Tag Archives: st4rbux is not my real name- don’t tell anybody

have I been under a rock? or should I now take refuge under one?

maybe I’m the only person in the world that hadn’t heard of Lori Drew and the MySpace suicide, but her federal indictment for ‘bullying a young girl on the Internet’ was news to me.

I’m not going to comment on the nature of the bullying or the outcome — clearly tragic, bordering on horrific. I’m not going to argue against punishment in general, but I have to express concern over the origin of the charges.

“federal charges for fraudulently using an account on MySpace” — seriously? what constitutes fraudulent use of MySpace? if I overstate my hot-ness, is that fraud? what if I accept friend requests from people who aren’t really friends? if I LOLZ at things that aren’t really funny?

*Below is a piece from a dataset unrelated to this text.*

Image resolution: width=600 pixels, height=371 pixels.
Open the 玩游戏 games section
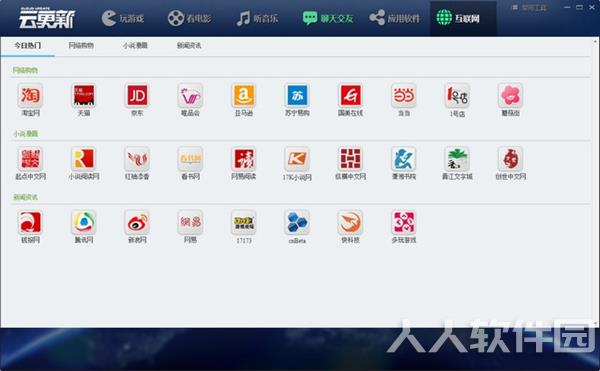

I know, the indictment focuses the three counts on “accessing protected computers without authorization to obtain information to inflict emotional distress”:

  • “accessing protected computers without authorization…” – this asserts that Drew wasn’t legally authorized because she gave false registration information, posing as a 16-year old boy. it’s not like she hacked into their system, she used their weak/unaudited registration system. and if accessing with falsified information is a crime, there are literally millions and millions of illegal logins everyday through MySpace, Hotmail, Yahoo, WordPress — you name the system.
  • “… to obtain information…” — I’m not a legal scholar, but this law sounds like it was written to address hacking: gaining unauthorized access to systems and obtaining stored data. Drew didn’t use her bogus account and it’s basic access to launch a more sophisticated hacking attack on MySpace. nor did she use that account to access stored data on her target, like accessing a database full of credit card numbers or SSNs. she used the platform (messages and IM) and social engineering — no different than if she had called the girl on the phone and pretended to be a young man. if she had done that, would she be facing this same indictment? how about if she got the phone service through bogus registration information? if she just attacked her verbally or through rumors would there be conspiracy charges, or are we to believe that the Internet somehow makes this different?

in the indictment, it spells out what an Internet Service Provider is (“provides access to the Internet”) and what a Social Network Service is (“building communities… [often] providing email and IM”) and then proceeds to incorrectly specify that MySpace is an ISP. ugh. hire a bit-head/packet-herder for an hour, get the technical details right.

did you know that it is an “Overt Act” to induce someone else to write something in an Instant Message? apparently Drew induced her victim to write, “aww sexi josh ur so sweet if u moved back u could see me up close and personal lol.” I can see how you might induce someone to agree with something you wrote, something simple like that, but how do you induce someone to write something unscripted?

“Anyone who engages in harassment and violates the law similar to Ms. Drew is subject to investigation and prosecution on the right facts.”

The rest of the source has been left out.